To date, the only biomarker that is used is one to predict survival (prognosis) based on the International Metastatic Renal Cell Carcinoma Database Consortium (IMDC) model. In a real-world study involving 1,021 patients who received second-line treatment (targeted therapy) for metastatic RCC, the average survival since the start of second-line treatment was 12.5 months. Five of six factors in the IMDC model (anaemia, thrombocytosis, neutrophilia, Karnofsky performance status <80, and <1 year from diagnosis to first-line targeted therapy) predicted poor survival. Average survival was 35.3 months in the favourable risk group, 16.6 months in the intermediate risk group, and 5.4 months in the poor-risk group.

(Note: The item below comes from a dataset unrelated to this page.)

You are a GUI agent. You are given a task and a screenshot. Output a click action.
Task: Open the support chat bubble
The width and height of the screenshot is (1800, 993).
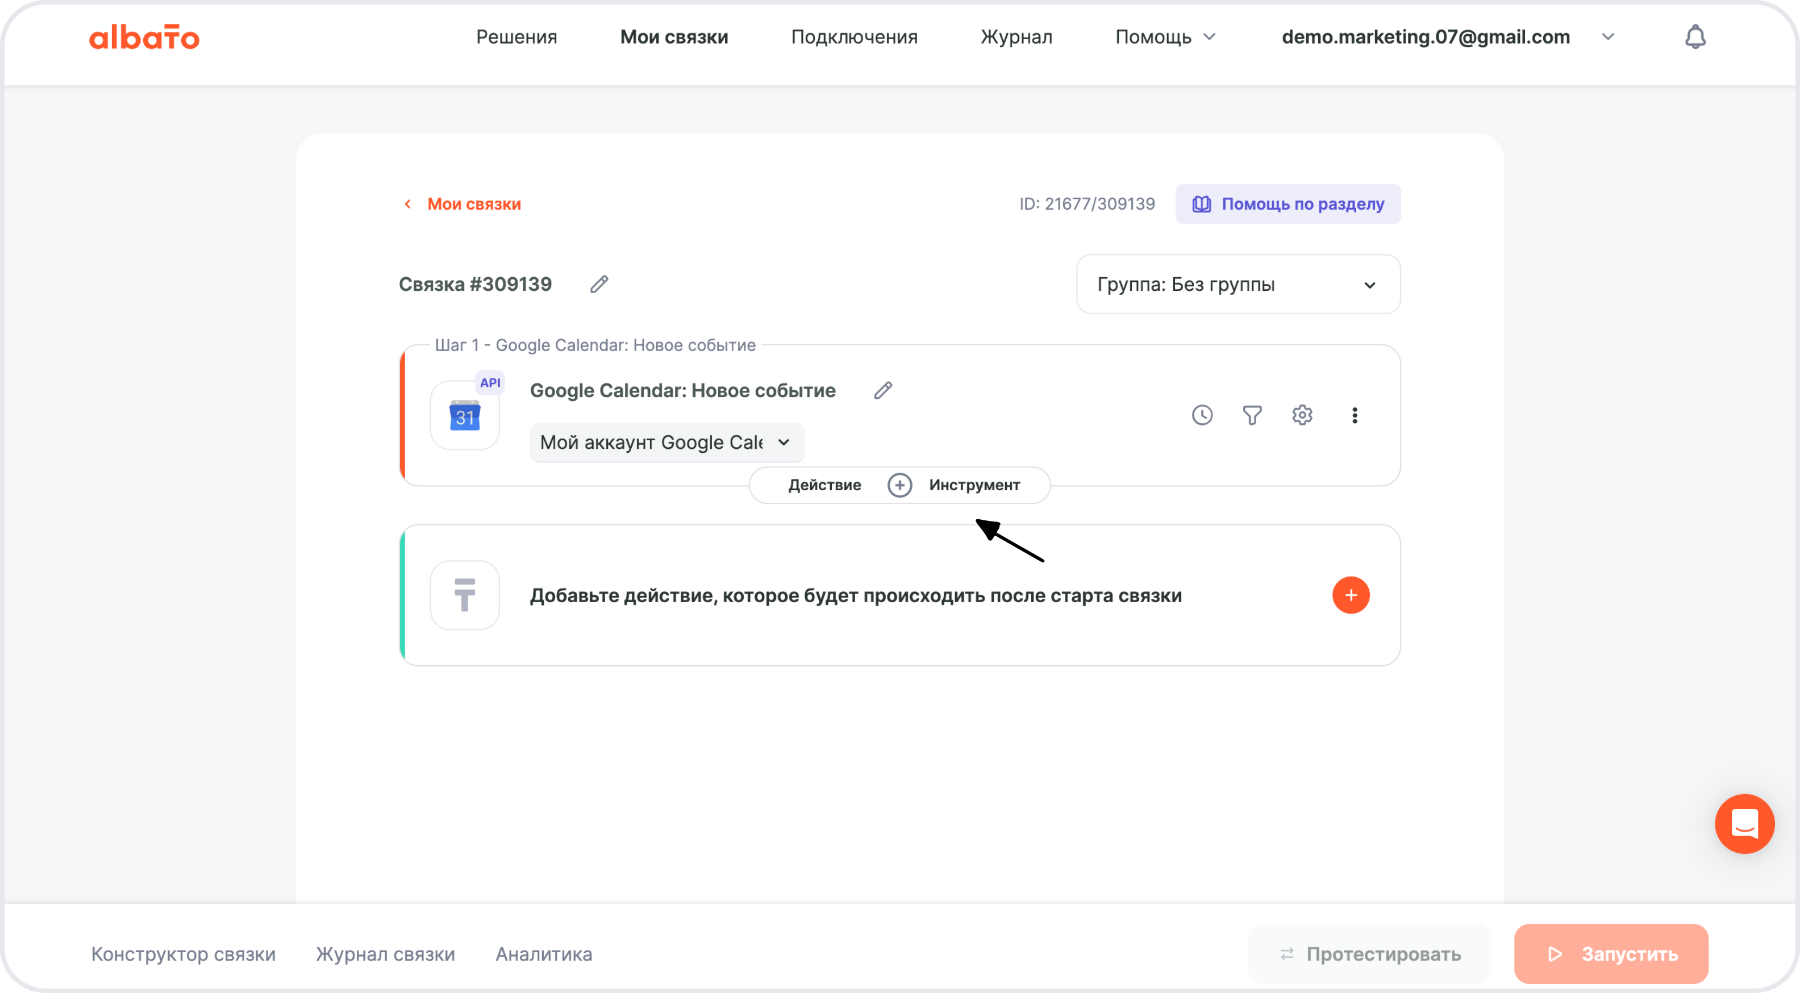click(x=1744, y=823)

Other biomarkers that have shown some promise are tumour mutational burden (the number of genetic mutations in the genes of the tumour), PD-L1 positivity, angiogenesis biomarkers, the presence of CD8 receptors on T cells, a novel cluster of 26-genes in the tumour, and various genetic mutations, such as MET. A recent study reported a cluster of 7 genetic subtypes in RCC tumours (angiogenic/stromal, angiogenic, complement/Ω-oxidation, T-effector/proliferative, proliferative, stromal/proliferative, and snoRNA) associated with different clinical outcomes to combination treatments.
In conclusion, there has been more focus on drug development than patient selection, and this needs to change. RCC is different from other cancers with respect to immunology and biomarkers have been difficult to find, but perhaps researchers have not been looking hard enough. Genetic biomarkers have been investigated, but there are no clinical trials to validate them and change clinical practice. The identification of the series of 7 genetic subtypes might be a breakthrough in finding a biomarker for metastatic RCC.